- Exercice proposé -
Recopiez à l'identique les lignes des données suivantes, en commençant par celle qui contient « Screen dimensions: 2576x1171 » et en terminant par celle qui contient « point(402,125) », ces deux lignes comprises.

[Enregistrements issus d'un jeu de données]
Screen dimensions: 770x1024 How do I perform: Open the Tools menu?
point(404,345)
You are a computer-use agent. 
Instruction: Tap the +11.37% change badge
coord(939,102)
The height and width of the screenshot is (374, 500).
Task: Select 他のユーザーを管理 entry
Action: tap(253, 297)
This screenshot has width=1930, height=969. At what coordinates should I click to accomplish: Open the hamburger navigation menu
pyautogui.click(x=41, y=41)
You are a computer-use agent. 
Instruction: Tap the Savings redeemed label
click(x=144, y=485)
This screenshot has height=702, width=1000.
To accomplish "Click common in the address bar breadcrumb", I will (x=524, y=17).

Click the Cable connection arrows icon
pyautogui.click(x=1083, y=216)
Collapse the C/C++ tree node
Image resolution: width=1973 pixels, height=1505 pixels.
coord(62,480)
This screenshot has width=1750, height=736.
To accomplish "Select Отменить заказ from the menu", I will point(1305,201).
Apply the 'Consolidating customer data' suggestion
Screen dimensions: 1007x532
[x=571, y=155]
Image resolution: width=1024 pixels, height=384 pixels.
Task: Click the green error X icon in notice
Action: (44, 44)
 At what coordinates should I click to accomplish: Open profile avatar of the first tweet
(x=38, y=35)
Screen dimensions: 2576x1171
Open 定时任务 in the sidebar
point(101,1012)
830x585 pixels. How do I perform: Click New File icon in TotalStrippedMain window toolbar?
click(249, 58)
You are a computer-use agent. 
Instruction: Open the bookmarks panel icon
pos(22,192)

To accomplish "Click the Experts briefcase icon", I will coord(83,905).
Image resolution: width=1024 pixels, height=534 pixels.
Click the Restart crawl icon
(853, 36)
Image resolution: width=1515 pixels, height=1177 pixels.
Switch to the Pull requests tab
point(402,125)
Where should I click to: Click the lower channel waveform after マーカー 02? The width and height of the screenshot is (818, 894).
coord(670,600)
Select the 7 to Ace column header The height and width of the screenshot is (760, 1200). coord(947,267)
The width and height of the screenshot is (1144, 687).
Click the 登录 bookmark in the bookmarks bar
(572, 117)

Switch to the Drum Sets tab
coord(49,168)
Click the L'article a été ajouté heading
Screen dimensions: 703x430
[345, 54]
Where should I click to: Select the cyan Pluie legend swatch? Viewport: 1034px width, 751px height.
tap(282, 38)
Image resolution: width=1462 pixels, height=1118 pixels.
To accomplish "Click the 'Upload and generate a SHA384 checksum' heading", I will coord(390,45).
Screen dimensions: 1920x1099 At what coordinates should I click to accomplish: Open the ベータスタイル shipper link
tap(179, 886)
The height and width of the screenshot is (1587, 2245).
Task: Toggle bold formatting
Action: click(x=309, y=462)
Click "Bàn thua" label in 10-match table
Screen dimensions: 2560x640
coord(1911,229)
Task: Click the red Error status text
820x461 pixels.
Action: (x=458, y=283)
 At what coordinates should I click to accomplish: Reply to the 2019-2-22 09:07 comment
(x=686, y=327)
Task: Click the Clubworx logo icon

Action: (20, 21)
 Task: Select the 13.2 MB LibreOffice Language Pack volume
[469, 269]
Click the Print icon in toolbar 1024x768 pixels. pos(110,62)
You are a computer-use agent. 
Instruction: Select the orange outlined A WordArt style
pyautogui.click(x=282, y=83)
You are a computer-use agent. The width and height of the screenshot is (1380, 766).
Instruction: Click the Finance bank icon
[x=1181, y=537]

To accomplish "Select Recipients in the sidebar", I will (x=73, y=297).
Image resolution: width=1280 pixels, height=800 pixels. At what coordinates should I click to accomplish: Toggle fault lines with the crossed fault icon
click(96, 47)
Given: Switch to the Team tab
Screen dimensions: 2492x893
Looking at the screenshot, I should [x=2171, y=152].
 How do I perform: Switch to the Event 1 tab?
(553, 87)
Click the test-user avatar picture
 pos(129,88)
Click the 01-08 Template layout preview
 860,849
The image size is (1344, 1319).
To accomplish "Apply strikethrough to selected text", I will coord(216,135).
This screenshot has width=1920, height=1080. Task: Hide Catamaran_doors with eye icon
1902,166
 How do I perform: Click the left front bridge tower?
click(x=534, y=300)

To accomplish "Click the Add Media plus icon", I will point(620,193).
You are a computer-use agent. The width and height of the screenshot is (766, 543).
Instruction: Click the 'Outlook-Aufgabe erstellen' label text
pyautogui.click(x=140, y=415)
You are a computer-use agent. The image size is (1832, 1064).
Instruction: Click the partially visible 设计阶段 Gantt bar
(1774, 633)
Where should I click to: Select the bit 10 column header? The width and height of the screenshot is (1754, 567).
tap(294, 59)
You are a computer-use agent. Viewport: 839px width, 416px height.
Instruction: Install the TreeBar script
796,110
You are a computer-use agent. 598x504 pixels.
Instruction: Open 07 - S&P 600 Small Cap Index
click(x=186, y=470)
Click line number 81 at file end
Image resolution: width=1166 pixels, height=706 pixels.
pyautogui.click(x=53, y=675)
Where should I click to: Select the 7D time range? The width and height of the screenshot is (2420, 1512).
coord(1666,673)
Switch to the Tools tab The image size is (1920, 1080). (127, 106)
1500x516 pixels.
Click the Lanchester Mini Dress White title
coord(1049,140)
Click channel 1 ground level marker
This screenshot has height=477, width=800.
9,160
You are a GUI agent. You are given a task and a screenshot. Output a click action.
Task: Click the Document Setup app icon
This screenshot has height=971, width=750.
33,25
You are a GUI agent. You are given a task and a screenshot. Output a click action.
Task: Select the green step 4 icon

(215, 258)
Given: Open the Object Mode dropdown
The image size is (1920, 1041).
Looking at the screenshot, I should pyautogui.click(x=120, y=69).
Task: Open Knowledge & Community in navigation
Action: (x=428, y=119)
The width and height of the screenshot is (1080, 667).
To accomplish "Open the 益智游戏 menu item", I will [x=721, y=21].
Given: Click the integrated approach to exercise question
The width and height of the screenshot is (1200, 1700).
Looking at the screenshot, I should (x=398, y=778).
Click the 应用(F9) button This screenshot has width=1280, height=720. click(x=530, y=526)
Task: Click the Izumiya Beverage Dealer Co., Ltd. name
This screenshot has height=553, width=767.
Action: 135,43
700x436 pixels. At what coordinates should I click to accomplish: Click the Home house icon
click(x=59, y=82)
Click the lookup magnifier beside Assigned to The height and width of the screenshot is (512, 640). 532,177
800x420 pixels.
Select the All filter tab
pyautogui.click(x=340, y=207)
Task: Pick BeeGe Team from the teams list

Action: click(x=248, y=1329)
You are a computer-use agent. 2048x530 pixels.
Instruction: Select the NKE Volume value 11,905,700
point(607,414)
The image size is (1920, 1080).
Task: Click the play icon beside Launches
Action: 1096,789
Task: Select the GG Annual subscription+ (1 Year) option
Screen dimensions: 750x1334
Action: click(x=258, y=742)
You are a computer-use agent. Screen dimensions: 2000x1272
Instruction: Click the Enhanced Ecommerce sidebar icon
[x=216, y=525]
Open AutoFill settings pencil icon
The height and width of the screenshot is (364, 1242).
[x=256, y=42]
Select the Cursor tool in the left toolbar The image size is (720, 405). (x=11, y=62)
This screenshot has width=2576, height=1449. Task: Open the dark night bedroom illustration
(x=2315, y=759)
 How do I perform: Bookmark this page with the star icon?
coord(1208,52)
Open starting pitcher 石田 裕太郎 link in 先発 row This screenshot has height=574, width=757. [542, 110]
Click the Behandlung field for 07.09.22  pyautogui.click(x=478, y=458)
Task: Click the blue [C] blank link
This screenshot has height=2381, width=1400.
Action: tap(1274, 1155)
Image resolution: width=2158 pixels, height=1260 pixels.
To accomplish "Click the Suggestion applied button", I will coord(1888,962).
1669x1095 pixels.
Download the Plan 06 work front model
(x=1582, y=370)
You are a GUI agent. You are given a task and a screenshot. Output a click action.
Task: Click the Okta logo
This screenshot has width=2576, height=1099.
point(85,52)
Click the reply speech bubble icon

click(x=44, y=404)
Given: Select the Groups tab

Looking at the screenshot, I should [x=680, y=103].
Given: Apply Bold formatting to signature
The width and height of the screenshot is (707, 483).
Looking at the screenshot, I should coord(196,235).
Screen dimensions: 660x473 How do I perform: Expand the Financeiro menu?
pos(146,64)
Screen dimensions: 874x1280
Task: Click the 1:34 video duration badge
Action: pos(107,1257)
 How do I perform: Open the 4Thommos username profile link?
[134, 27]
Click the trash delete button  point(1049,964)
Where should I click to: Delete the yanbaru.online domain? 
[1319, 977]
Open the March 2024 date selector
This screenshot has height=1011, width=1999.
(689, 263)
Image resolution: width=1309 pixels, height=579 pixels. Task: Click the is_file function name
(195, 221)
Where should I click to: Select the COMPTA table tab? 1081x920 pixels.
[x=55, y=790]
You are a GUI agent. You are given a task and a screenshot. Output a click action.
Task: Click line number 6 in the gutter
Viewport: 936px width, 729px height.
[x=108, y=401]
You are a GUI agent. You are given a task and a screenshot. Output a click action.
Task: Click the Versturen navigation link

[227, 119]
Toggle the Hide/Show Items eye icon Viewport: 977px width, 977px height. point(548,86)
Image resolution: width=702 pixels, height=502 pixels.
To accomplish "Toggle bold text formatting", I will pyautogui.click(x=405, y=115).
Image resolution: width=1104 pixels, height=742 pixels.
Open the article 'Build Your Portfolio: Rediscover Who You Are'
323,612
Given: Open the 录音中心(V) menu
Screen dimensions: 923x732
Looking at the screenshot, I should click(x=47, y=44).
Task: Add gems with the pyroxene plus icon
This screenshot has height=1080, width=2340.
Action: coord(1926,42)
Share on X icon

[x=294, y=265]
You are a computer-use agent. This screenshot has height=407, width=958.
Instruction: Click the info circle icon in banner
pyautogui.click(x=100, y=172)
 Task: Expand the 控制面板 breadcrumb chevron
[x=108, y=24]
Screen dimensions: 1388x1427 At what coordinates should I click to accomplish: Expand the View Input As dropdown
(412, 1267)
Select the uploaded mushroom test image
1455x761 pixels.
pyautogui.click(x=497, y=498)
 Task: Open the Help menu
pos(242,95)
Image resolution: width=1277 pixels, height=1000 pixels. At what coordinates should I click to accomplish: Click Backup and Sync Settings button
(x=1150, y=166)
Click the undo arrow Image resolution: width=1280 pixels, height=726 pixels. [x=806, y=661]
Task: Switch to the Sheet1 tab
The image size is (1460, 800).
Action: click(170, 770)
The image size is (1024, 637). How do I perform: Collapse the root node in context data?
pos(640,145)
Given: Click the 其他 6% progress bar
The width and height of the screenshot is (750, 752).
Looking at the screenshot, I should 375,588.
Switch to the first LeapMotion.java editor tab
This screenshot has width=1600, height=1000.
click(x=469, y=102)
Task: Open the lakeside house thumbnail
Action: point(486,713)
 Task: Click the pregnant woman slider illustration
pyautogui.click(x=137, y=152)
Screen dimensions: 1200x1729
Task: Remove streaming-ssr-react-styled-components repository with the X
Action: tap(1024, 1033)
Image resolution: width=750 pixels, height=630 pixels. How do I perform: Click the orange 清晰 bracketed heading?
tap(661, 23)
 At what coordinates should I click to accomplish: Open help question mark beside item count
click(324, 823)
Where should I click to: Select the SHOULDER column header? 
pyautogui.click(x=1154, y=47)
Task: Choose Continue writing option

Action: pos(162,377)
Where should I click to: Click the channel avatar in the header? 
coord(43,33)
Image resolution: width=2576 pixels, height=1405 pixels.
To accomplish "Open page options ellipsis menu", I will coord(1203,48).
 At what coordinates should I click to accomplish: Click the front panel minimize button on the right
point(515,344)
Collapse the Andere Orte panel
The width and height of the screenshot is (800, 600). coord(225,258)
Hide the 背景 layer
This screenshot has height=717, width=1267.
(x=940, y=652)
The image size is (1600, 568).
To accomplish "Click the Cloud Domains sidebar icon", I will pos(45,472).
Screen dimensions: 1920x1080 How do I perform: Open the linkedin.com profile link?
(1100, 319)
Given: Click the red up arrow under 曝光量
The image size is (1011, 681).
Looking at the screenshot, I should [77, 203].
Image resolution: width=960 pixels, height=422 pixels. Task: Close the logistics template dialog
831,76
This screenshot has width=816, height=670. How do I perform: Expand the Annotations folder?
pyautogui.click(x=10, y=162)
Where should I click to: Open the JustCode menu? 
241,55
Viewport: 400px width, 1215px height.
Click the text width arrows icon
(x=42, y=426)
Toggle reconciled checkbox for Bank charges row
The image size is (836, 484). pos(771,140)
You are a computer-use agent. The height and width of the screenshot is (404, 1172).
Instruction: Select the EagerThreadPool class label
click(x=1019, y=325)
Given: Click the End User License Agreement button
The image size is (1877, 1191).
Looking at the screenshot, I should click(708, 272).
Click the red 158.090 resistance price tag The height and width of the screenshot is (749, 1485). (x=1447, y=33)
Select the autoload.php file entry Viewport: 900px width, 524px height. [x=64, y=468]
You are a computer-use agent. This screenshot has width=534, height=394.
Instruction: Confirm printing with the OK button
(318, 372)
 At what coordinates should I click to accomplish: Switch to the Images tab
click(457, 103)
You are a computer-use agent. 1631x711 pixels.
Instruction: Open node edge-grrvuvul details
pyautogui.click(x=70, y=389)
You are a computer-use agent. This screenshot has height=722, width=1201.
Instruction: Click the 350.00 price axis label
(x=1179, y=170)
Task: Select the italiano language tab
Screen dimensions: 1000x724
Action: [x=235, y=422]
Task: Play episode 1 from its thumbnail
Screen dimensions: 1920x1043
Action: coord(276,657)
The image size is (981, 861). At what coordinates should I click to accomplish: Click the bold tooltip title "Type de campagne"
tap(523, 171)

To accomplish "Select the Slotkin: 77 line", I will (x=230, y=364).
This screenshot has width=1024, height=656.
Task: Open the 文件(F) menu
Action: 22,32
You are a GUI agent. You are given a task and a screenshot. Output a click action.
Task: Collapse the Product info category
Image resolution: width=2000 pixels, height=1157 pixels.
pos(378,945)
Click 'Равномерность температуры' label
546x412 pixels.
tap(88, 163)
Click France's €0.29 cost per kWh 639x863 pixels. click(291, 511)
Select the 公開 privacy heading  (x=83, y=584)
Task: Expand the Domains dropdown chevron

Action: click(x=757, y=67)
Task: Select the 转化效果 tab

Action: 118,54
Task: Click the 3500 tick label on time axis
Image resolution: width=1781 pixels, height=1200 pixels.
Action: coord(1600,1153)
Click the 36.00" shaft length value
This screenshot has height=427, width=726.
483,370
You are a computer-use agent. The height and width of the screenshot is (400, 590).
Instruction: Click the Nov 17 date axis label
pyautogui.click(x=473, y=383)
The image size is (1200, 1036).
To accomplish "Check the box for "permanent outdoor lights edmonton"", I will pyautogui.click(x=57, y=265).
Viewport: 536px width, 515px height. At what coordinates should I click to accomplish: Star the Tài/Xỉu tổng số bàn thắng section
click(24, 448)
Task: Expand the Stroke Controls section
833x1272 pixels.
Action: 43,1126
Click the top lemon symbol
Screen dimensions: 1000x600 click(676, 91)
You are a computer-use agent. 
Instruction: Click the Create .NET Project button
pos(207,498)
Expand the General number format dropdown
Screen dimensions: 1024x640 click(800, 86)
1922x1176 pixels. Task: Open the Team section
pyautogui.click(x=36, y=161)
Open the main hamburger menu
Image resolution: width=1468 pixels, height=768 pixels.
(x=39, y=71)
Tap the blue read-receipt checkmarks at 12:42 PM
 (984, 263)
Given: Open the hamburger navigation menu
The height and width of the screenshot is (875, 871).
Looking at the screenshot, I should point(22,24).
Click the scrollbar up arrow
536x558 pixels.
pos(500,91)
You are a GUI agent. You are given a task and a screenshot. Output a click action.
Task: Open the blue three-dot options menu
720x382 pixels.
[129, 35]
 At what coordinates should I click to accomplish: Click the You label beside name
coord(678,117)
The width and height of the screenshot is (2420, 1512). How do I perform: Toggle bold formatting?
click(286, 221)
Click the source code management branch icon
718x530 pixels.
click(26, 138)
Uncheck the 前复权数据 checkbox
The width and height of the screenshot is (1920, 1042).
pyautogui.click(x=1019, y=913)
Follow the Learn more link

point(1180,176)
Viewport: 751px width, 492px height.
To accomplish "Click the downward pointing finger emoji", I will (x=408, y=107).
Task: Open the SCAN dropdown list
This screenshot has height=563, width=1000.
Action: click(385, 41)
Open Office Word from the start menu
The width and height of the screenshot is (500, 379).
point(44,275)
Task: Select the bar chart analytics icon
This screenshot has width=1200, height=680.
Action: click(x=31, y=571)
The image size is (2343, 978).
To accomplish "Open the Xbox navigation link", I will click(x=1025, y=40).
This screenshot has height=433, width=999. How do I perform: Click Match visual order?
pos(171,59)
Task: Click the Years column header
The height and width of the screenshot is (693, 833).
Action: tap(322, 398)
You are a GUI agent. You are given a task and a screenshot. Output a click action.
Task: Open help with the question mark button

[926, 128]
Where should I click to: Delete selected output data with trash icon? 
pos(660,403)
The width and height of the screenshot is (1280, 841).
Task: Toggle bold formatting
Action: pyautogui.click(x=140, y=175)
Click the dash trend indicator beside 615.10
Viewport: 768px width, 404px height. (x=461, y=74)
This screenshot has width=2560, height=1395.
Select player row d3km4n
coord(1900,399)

- La réponse -
Screen dimensions: 2576x1171
Open 定时任务 in the sidebar
point(101,1012)
830x585 pixels. How do I perform: Click New File icon in TotalStrippedMain window toolbar?
click(249, 58)
You are a computer-use agent. 
Instruction: Open the bookmarks panel icon
pos(22,192)

To accomplish "Click the Experts briefcase icon", I will coord(83,905).
Image resolution: width=1024 pixels, height=534 pixels.
Click the Restart crawl icon
(853, 36)
Image resolution: width=1515 pixels, height=1177 pixels.
Switch to the Pull requests tab
point(402,125)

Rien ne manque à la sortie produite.